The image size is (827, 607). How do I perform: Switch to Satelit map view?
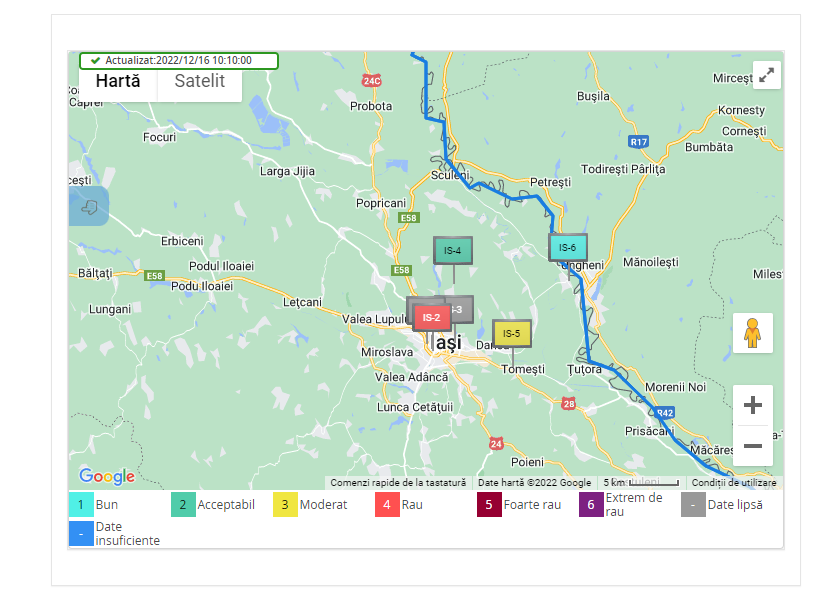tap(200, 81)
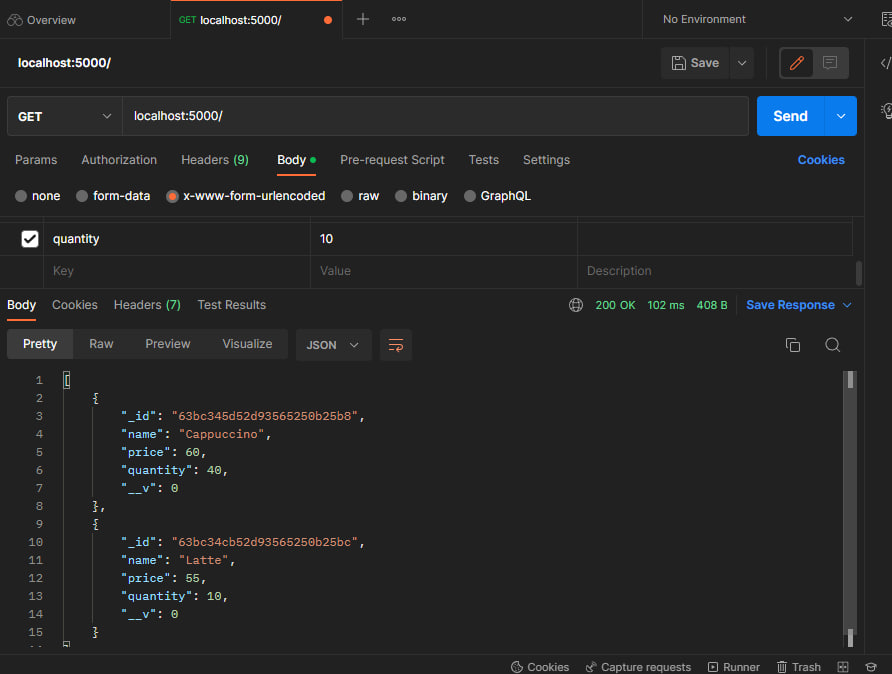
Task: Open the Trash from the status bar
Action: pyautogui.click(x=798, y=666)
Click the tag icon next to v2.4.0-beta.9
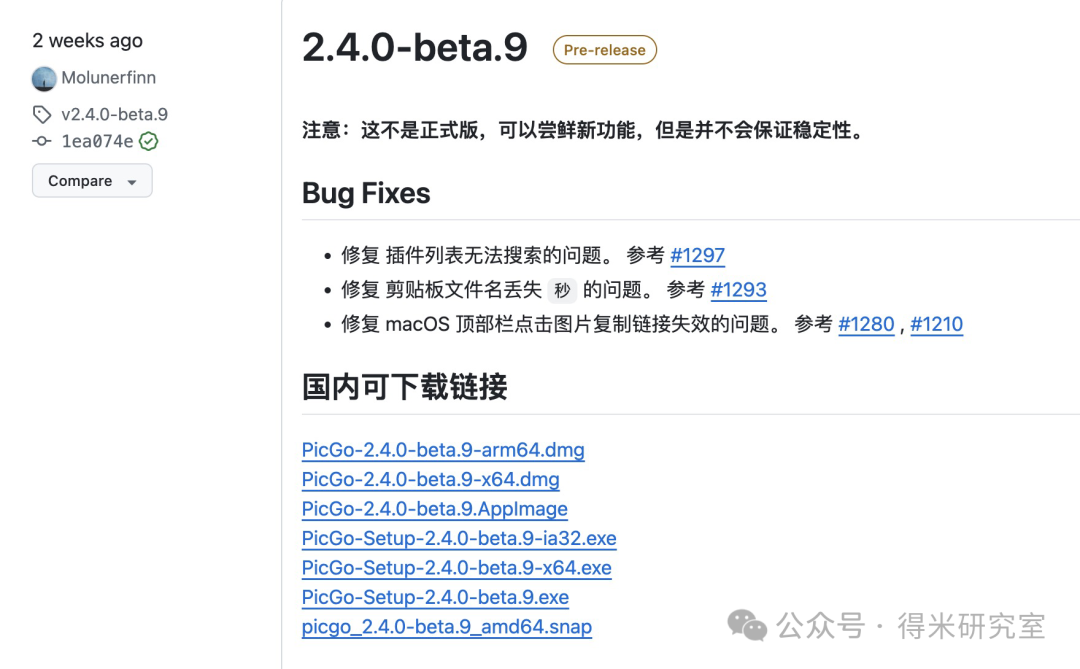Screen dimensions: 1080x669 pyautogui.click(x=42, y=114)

········

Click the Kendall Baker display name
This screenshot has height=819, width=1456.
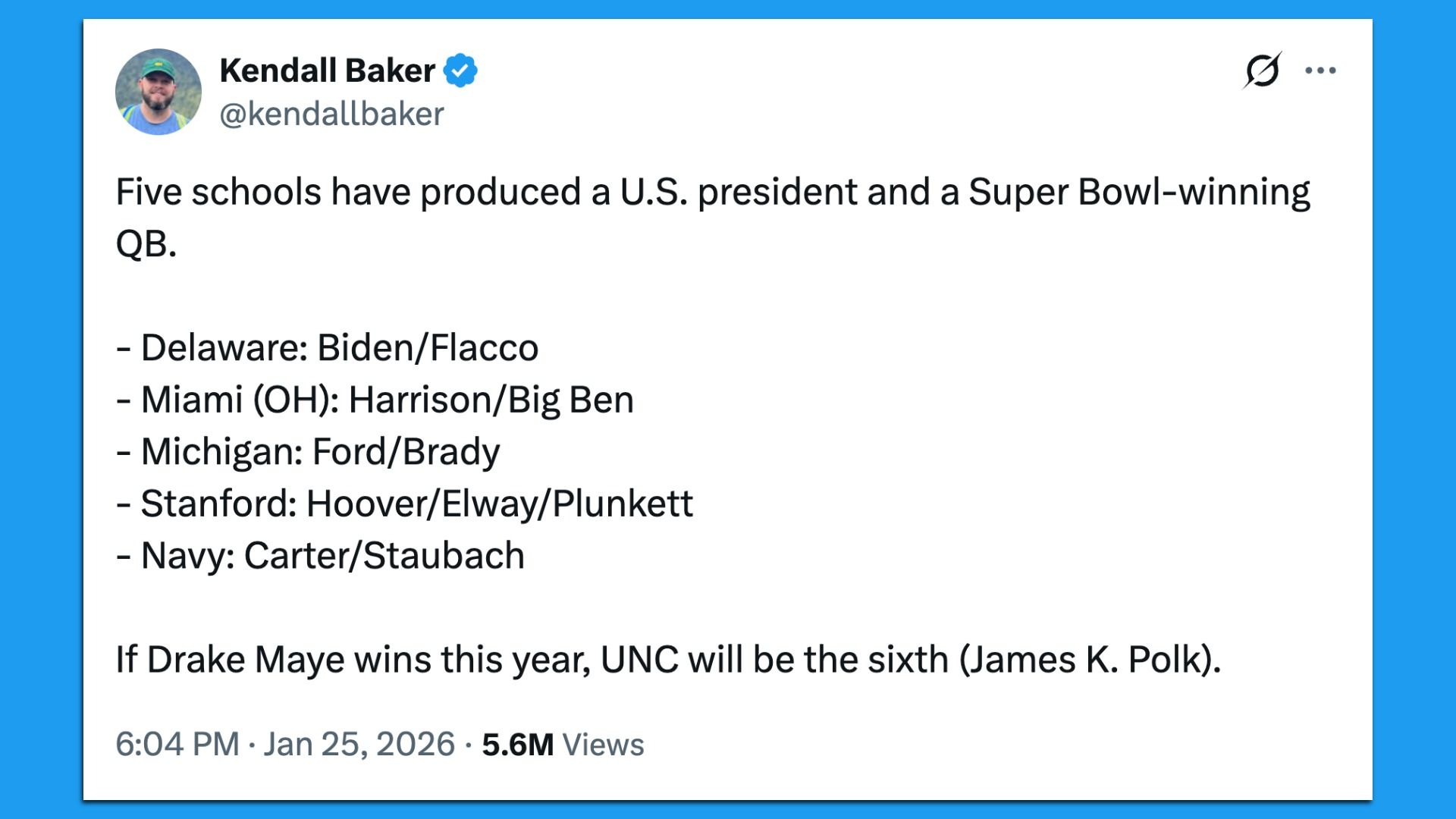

········

YOUR INSTRUCTIONS:
When you reach the line in the material above that holds "Click the Kendall Baker display name", begin reproducing lines exactly, and stop after the line that holds "This screenshot has height=819, width=1456.".

EXERCISE SOLUTION:
Click the Kendall Baker display name
This screenshot has height=819, width=1456.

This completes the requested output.